(Stored data entries)
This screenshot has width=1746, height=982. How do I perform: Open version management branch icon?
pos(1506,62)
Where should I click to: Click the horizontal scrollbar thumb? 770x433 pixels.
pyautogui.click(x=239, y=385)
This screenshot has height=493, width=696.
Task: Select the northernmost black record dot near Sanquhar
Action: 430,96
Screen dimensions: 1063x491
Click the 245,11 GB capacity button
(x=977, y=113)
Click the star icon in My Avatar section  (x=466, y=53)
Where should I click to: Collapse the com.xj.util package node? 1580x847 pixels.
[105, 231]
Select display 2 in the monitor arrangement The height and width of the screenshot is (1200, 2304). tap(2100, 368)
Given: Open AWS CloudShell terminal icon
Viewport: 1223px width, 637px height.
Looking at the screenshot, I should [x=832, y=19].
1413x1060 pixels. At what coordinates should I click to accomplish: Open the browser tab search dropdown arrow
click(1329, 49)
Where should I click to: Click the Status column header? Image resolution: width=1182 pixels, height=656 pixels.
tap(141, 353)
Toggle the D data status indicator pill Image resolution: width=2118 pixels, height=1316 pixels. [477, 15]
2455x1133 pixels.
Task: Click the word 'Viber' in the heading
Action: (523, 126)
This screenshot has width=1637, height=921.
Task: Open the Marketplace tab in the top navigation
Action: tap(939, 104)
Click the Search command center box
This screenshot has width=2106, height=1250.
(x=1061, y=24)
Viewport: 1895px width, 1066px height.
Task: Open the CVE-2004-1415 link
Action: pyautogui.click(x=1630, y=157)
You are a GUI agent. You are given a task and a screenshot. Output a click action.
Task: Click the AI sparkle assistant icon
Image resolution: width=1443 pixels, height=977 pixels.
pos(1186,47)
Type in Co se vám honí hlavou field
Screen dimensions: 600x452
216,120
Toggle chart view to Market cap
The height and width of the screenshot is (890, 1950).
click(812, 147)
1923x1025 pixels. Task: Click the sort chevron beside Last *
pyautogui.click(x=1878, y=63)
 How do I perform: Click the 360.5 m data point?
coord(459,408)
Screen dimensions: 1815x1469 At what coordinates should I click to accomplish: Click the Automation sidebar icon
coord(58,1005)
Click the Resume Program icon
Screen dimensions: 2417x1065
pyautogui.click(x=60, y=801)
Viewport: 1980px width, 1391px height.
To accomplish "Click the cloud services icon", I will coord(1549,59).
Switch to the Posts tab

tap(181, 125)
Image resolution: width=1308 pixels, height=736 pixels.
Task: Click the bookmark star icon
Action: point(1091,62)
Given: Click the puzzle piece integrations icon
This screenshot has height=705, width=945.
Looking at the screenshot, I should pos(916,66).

■ Directions for this task:
Each line must be set down again exactly as above, with no line omitted.

■ Answer box:
This screenshot has width=1746, height=982. How do I perform: Open version management branch icon?
pos(1506,62)
Where should I click to: Click the horizontal scrollbar thumb? 770x433 pixels.
pyautogui.click(x=239, y=385)
This screenshot has height=493, width=696.
Task: Select the northernmost black record dot near Sanquhar
Action: 430,96
Screen dimensions: 1063x491
Click the 245,11 GB capacity button
(x=977, y=113)
Click the star icon in My Avatar section  (x=466, y=53)
Where should I click to: Collapse the com.xj.util package node? 1580x847 pixels.
[105, 231]
Select display 2 in the monitor arrangement The height and width of the screenshot is (1200, 2304). tap(2100, 368)
Given: Open AWS CloudShell terminal icon
Viewport: 1223px width, 637px height.
Looking at the screenshot, I should [x=832, y=19].
1413x1060 pixels. At what coordinates should I click to accomplish: Open the browser tab search dropdown arrow
click(1329, 49)
Where should I click to: Click the Status column header? Image resolution: width=1182 pixels, height=656 pixels.
tap(141, 353)
Toggle the D data status indicator pill Image resolution: width=2118 pixels, height=1316 pixels. [477, 15]
2455x1133 pixels.
Task: Click the word 'Viber' in the heading
Action: (523, 126)
This screenshot has width=1637, height=921.
Task: Open the Marketplace tab in the top navigation
Action: tap(939, 104)
Click the Search command center box
This screenshot has width=2106, height=1250.
(x=1061, y=24)
Viewport: 1895px width, 1066px height.
Task: Open the CVE-2004-1415 link
Action: pyautogui.click(x=1630, y=157)
You are a GUI agent. You are given a task and a screenshot. Output a click action.
Task: Click the AI sparkle assistant icon
Image resolution: width=1443 pixels, height=977 pixels.
pos(1186,47)
Type in Co se vám honí hlavou field
Screen dimensions: 600x452
216,120
Toggle chart view to Market cap
The height and width of the screenshot is (890, 1950).
click(812, 147)
1923x1025 pixels. Task: Click the sort chevron beside Last *
pyautogui.click(x=1878, y=63)
 How do I perform: Click the 360.5 m data point?
coord(459,408)
Screen dimensions: 1815x1469 At what coordinates should I click to accomplish: Click the Automation sidebar icon
coord(58,1005)
Click the Resume Program icon
Screen dimensions: 2417x1065
pyautogui.click(x=60, y=801)
Viewport: 1980px width, 1391px height.
To accomplish "Click the cloud services icon", I will coord(1549,59).
Switch to the Posts tab

tap(181, 125)
Image resolution: width=1308 pixels, height=736 pixels.
Task: Click the bookmark star icon
Action: point(1091,62)
Given: Click the puzzle piece integrations icon
This screenshot has height=705, width=945.
Looking at the screenshot, I should pos(916,66).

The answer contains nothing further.